In a recent Texas appellate case, four people sued the City of Austin under the Texas Tort Claims Act and the recreational use statute. The case arose when a man driving under the influence drove off the street, jumped a curb, and drove onto a hiking and biking trail next to the road. The car and a traffic warning sign struck and killed two people who were walking, a man and a woman. The man died due to his injuries. The drunk driver was sentenced to five years in prison for aggravated assault with a deadly weapon.

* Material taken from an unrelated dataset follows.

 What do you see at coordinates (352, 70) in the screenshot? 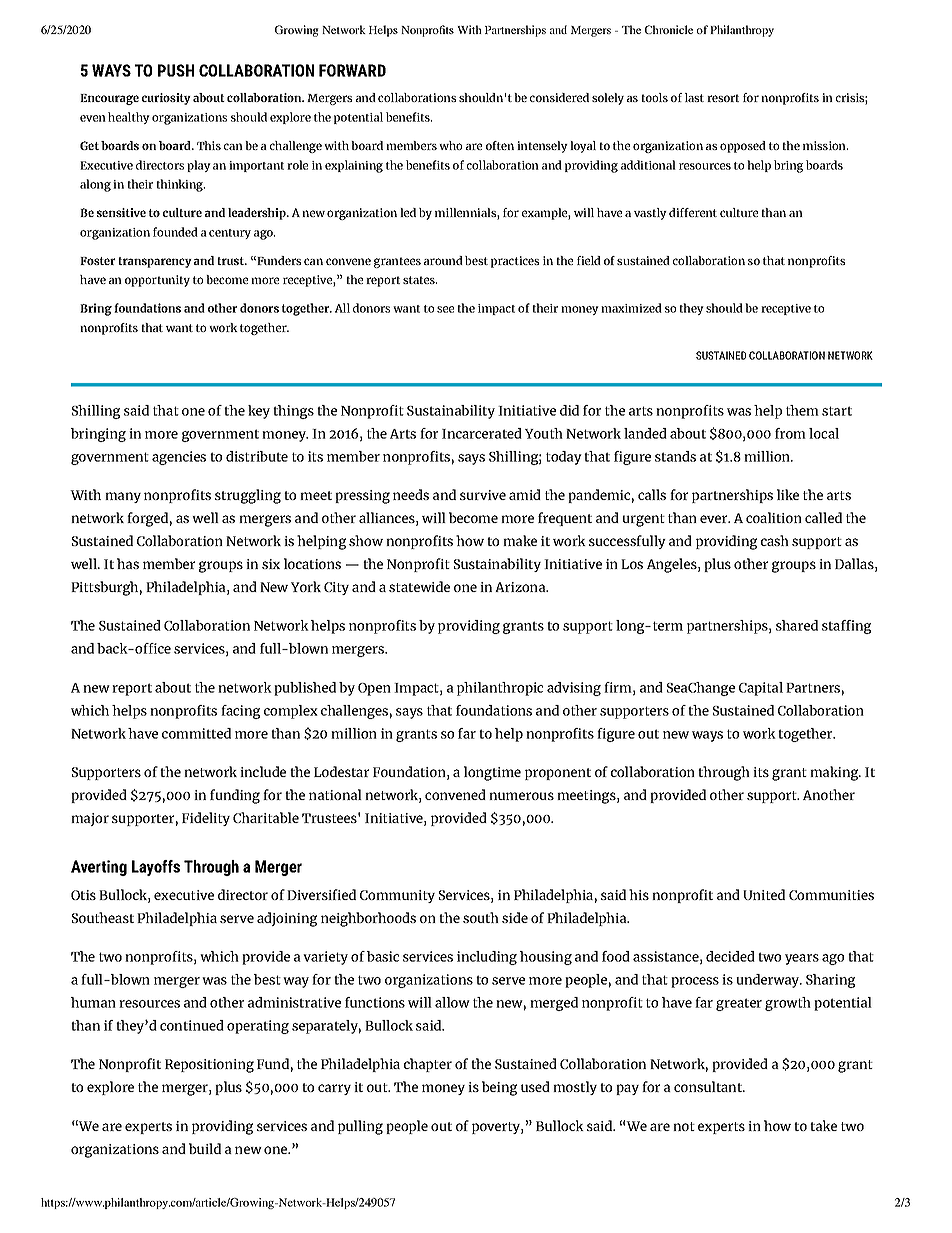
I see `FORWARD` at bounding box center [352, 70].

The man’s survivors sued the drunk driver and the city. Against the city, they asserted claims of gross negligence, negligence, premises defect, and special defect and argued that the city had breached its duties under the recreational use statute. They claimed that the city failed to safely build the trail, knew of previous incidents when vehicles traveled over the curb and onto the trail in the same location, and failed to appropriately warn or repair the dangerous condition. They also argued that the city maintained policies that required it to repair the problem once a danger was identified and that their failure to build a barrier was a failure to carry out a ministerial action that the city’s own policies required.

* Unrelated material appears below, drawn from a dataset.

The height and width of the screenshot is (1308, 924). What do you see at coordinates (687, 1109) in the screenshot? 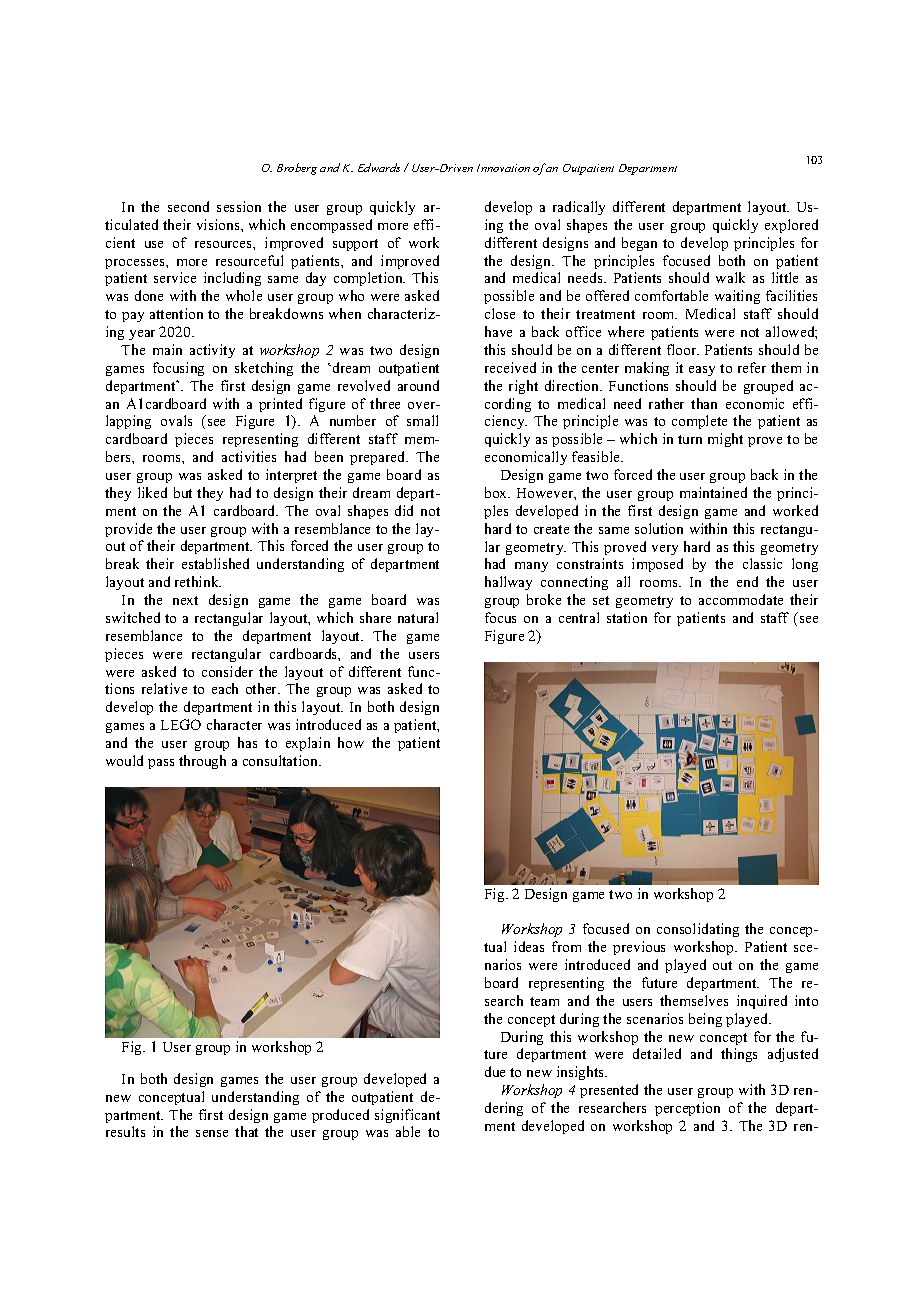
I see `perception` at bounding box center [687, 1109].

The city claimed that governmental immunity barred the plaintiffs’ claims, since sovereign immunity wasn’t waived for its discretionary choices related to the design of the road and the safety features to be installed. The plaintiffs responded that there was no immunity because the failure to fix the danger on the trail was a negligent failure to implement its own policy, rather than an initial design or policy choice for which there was immunity.